DVD Review: Deflating The Elephant
In the wake of the first Gulf War Noam Chomsky, an American professor of linguistics, broke down the steps taken by George Bush senior's administration to took to ensure public support for their invasion of Iraq. Manufacturing Consent, first a book and then a documentary movie of the same name, showed how through manipulating the media, out right lies, and other means, the administration ensured that first the media and then the American public were deceived into giving their consent for the war. As a linguist he was naturally interested in how the administration used the English language to assist them in their efforts, and how phrases like collateral damage, among others, were used as part of their strategy.
While it shares the same concerns about the use of English as Manufacturing Consent, Deflating The Elephant, coming to DVD on May 19th and being distributed by Cinema Libre, is looking at a far bigger picture than just one set of circumstances. Like the earlier movie the central figure, George Lakoff, is a linguistics professor interested in how language has been used to shape public opinion. His topic is how the language used by American conservatives over the last thirty years to describe liberals, or moderates, has gradually changed the public's perception of liberalism being a force for positive change to being something that has a negative impact on their lives.
Introduced by actor Sean Penn, the movie has Lakoff being interviewed, and then talking about, how conservative think tanks have focused on framed messaging to demean liberals and liberalism. According to Lakoff language is influenced by framing, the process of associating a word with a concept, and in turn our way of thinking, our ideology, and our behaviour, is shaped by the way in which concepts are used and repeated. Similar to Pavolov's famous dogs phrases such as "war on terror", "tax relief", and "tax and spend liberals" have been used sufficiently that they now result in a conditioned response that adheres to conservative ideology. Lakoff contends that this is how America has been changed from what was basically a progressive country to one with decided conservative leanings.
In case you have any doubts as to which side of the argument Lakoff falls on, liberal or conservative, he makes it obvious when he starts to outline how progressives screwed up by ignoring what the conservatives were doing and not challenging their disinformation campaign. The real give away though is the fact that the second part of the movie is dedicated to explaining how liberals can go about countering the negative perceptions that have been created about them and their policies. This involves a detailed analysis of how framing is created and the means to change the perception that liberals are elitists who given half a chance would waste tax payers money while allowing the country to be over run by terrorists.
I've no doubts of the veracity of Professor Lakoff's arguments or his theories on language. Nor do I have any trouble believing there was a concentrated effort on the part of conservative think tanks in the United States to demonize liberalism. I also agree with both his assessment that liberals failed miserably by not taking the threat these think tanks represented seriously, and his recommendation that liberals need to start getting their hands dirty by actively responding in order to counter the impression of liberalism that's been created. In fact I would think the mood generated by the current administrations represents a golden opportunity for rehabilitating liberalism in the United States.
Unfortunately Deflating The Elephant has to be one of the most breathtakingly boring examples of film I've seen in a long time. While what Professor Lakoff has to say is in of itself interesting and informative, the manner in which the material was presented was stupefying. There's nothing at all interesting about watching someone sitting behind a desk talking directly into the camera no matter what he or she is talking about. The medium is not called motion pictures for nothing you know.

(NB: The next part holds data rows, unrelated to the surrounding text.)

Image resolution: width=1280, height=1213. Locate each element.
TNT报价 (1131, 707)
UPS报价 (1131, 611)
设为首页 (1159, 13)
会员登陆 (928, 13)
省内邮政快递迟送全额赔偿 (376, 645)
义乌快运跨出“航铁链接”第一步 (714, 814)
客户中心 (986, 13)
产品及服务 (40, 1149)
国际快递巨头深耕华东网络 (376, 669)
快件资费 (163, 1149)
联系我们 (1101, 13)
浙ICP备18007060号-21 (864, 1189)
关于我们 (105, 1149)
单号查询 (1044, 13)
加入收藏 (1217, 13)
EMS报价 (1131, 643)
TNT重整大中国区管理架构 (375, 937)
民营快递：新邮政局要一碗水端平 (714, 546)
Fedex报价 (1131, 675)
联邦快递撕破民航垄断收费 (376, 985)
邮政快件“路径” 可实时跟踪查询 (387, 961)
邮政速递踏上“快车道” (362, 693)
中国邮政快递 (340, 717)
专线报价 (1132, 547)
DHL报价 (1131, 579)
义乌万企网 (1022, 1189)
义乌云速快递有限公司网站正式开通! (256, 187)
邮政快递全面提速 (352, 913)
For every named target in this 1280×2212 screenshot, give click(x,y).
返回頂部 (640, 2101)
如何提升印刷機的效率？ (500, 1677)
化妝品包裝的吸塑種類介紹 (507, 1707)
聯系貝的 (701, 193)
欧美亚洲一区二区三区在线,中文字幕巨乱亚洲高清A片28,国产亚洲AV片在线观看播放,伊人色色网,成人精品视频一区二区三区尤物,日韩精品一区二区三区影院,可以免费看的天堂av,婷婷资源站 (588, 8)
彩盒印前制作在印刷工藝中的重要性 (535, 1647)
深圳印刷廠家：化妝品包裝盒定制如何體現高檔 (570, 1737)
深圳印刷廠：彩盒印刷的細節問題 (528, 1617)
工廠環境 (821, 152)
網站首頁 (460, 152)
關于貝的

In fact a film like this one does more to reenforce liberals as a bunch of elitist intellectuals than any conservative propaganda. Watching Lakoff lecture from behind his desk on a subject that ninety per-cent of the population neither knows nor cares anything about would only confirm in most people's minds that liberals aren't concerned about what really matters. What does any of this have to do with making sure a person can feed their family? How does this relate to the struggle to pay medical bills? There's no effort made by the filmmakers to put the information into a context that details the impact the distortion of liberalism has had on people's life.
One of the claims that's made about the film is that its an invaluable learning tool for anyone who wants to learn how to read between the lines and recognize the real meaning behind framed messaging. The only trouble is that hardly anyone is going to want to sit through it to learn what's being offered. When I read about the movie, I thought the topic would be fascinating, and was hoping for something along the lines of what had been done with Manufacturing Consent. Instead, even the introductions to the various sections by Sean Penn are stilted (you can almost see his eyes reading off the teleprompter) and the movie as a whole was an exercise in tedium to sit through.
"Preaching to the converted" is an expression meaning that the material being presented isn't going to appeal to anyone who doesn't already believe in what's being said and no attempt is being made to change other people's minds. While there is nothing wrong with a little positive reinforcement now and then, Deflating The Elephant doesn't even work on that level as the material is presented in a manner that would put friend or foe to sleep.